A huge thanks to Roz for taking part in Other People’s Bookshelves. Don’t forgot if you would like to participate (and I would love you to) in the Other People’s Book Shelves series then drop me an email to savidgereads@gmail.com with the subject Other People’s Bookshelves, thanks in advance. In the meantime… what do you think of Roz’s responses and/or any of the books that she mentioned?


Filed under Other People's Bookshelves

9 responses to “Other People’s Bookshelves #14 – Roz Campion

  1. For Roz – There are many many thrift shops benefiting all sorts of charities in the US that will happily take donated books. Also – nearly every library I’ve ever used will take gently used books – often having periodic or ongoing book sales that benefit the library itself. Or, if you’re slightly ambitious – an excellent online bookstore betterworldbooks.com will allow you to print a pre-paid mailing label and ship your used books to them at no cost. All you have to do is box them up and lug them to the post office. (Or check their website to see if there’s a dropbox near you!) They sell the used books and portions of their profit go to reading charities around the world. An excellent organization.

  2. Ann Fuller

    When I had bookshelves – which in my current house I do not have – any book that I loaned out was never returned. So if I had a bookshelf now I would not loan out to anybody!

  3. Roz, there are definitely used book stores in the DC metro area that will happily buy books – my personal favorite is a ways outside the city in Manassas, but McKay’s is the best used bookstore I’ve ever found. (http://mckayusedbooks.biz/index.html) They have a free book bin outside, if you’re wanting to pass them along for nothing or they buy/give trade credit for your books.
    DC is full of lovely, bookish people but you’re very right- tastes do tend heavily towards non-fiction!
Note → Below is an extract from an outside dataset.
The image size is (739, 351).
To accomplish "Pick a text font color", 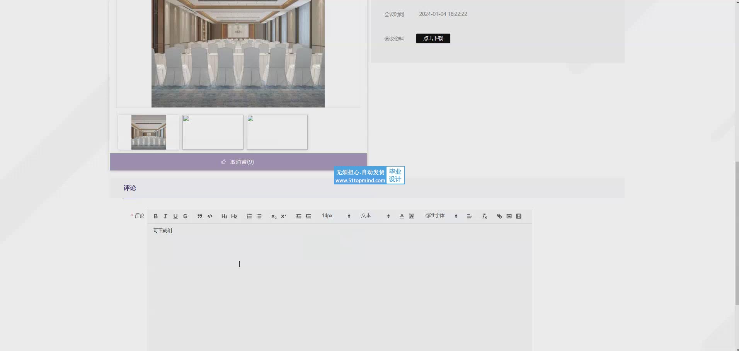I will [x=402, y=216].
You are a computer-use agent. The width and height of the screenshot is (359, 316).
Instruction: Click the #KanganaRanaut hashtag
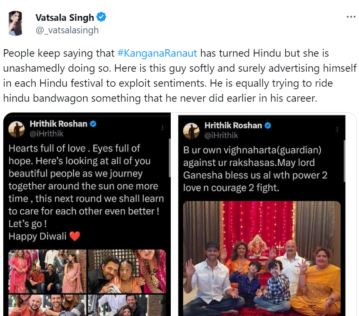(x=157, y=53)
It is fun though to ride the metro and figure out what the “it” fiction book is, as every young staffer will be reading it on their way into the district. Now that I’m on the west coast, I miss how much reading people do on their commutes, waiting on line, etc. back east. Thanks for sharing

  4. I loved this! Roz, I keep my travel guides, too. All of my journeys have been such fantastic moments in my life that I can’t quite get rid of the outdated manuals on my shelves. It’s a weakness, but one I indulge. 🙂

  5. novelinsights

    I think not finding anywhere to let your books go to is a excuse because you secretly want to keep them 😉 Lovely to hear from you Roz and to find out you write a blog too!
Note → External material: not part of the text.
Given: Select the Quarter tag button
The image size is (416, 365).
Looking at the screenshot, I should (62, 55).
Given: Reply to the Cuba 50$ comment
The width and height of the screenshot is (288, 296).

  6. Our contest was to see which of us could reach 100 books this year the fastest. But something tells me we are going to be competing for years to come. And just in case Roz sees this…I just finished #54…

  7. Ruthiella

    Great books and a great interview. I spotted quite a few books I would like to read or have read and enjoyed. I love the solid wall of shelves. I wish I had the space to pull something like that off.
    I agree that putting a book in the recycling bin would be wrong, but in addition to Frankie’s suggestions I second runslikethesnail in donating to charitable organizations. I have purchased books from betterworldbooks.com. I would also suggest to you to donate books to Goodwill. Where I live in California, other than the local libraries, thrift shops such as Goodwill are practically the only bricks and mortar sources available for used books. Not that I am encouraging Roz to cull (a very personal decision!), but I googled it and there is a Goodwill donation center on 2200 South Dakota Ave NE in DC. There are also donation centers in Gaithersburg, MD, Arlington, VA…

  8. Thank you Roz for letting us see your books and for your answers to Simon’s questions. As always it is an interesting experience to see other people’s books and book buying/reading/disposing habits.